Defendant was charged with burglary in the second degree.1 A person commits the crime of burglary in the second degree if the person enters or remains unlawfully in a building with intent to commit a crime therein. ORS 164.215(1). After the trial court instructed the jury, defendant moved for a judgment of acquittal on the burglary charge, arguing that the state had failed to establish that defendant entered or remained unlawfully in the toy store. Defendant argued that the toy store was open to the public and that he had neither entered nor remained unlawfully in that building. See ORS 164.205(3) (to “enter or remain unlawfully” means, among other things, “(a) [t]o enter or remain in or upon premises when the premises, at the time of such entry or remaining, are not open to the public or when the entrant is not otherwise licensed or privileged to do so” or “(b) [t]o fail to leave premises that are open to the public after being lawfully directed to do so by the person in charge”). In effect, defendant argued that the storage room was not a separate building and his entry into that part of the toy store—whether the storage room itself was open to the public or not—could not support a burglary conviction. The trial court denied defendant's motion and concluded that it was a question for the jury whether the storage room was open to the public and whether defendant remained unlawfully in the toy store. The trial court did not address the question of whether the storage room was a separate building.
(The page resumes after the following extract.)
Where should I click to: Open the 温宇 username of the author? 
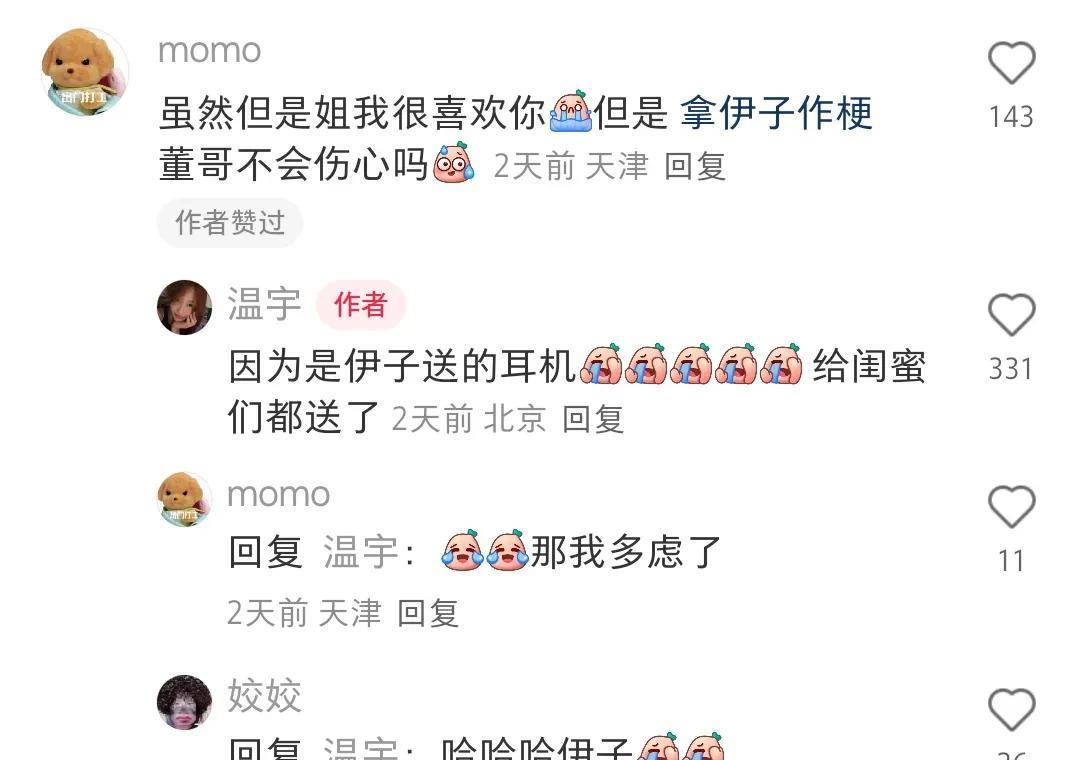tap(264, 304)
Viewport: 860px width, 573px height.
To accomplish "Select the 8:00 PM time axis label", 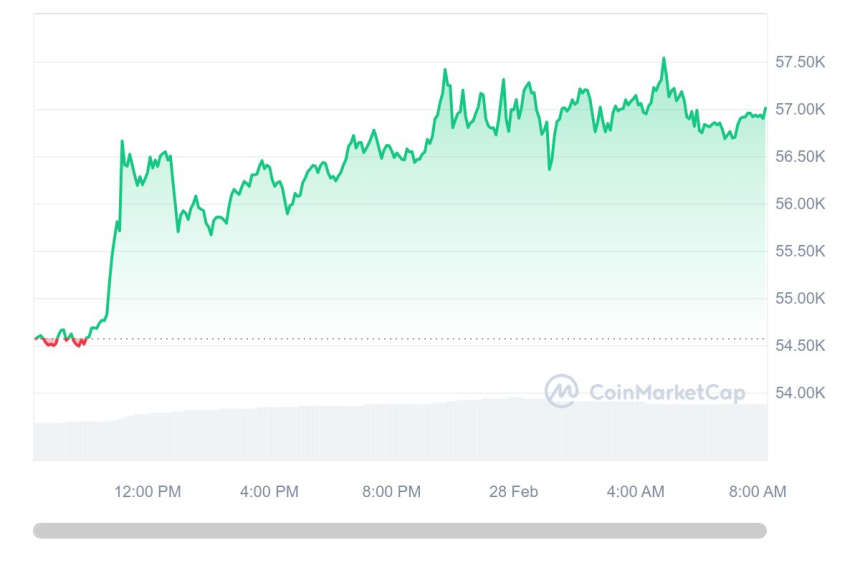I will 392,492.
On appeal, defendant argues that the trial court erred in denying his motion for two related reasons. First, defendant argues that the storage room was not a separate building under the burglary statutes and that the relevant “building” for purposes of his entry or remaining was the toy store as a whole. Second, assuming that to be the case, defendant contends that neither his presence inside the storage room nor his criminal intent were sufficient to revoke his license to be in the toy store generally. The state, meanwhile, responds that the trial court did not err, because the evidence sufficiently supported defendant's burglary conviction under either of two theories presented by the jury instructions: (1) entering the storage room, a “separate unit” within a building, with criminal intent; or (2) remaining in the toy store after losing the privilege to be there.
“We review a trial court's denial of a defendant's motion for judgment of acquittal to determine whether, viewing the evidence in the light most favorable to the state, a rational trier of fact could have found the elements of the charged crime beyond a reasonable doubt.” State v. Vargas–Torres, 237 Or.App. 619, 621, 242 P3d 619 (2010).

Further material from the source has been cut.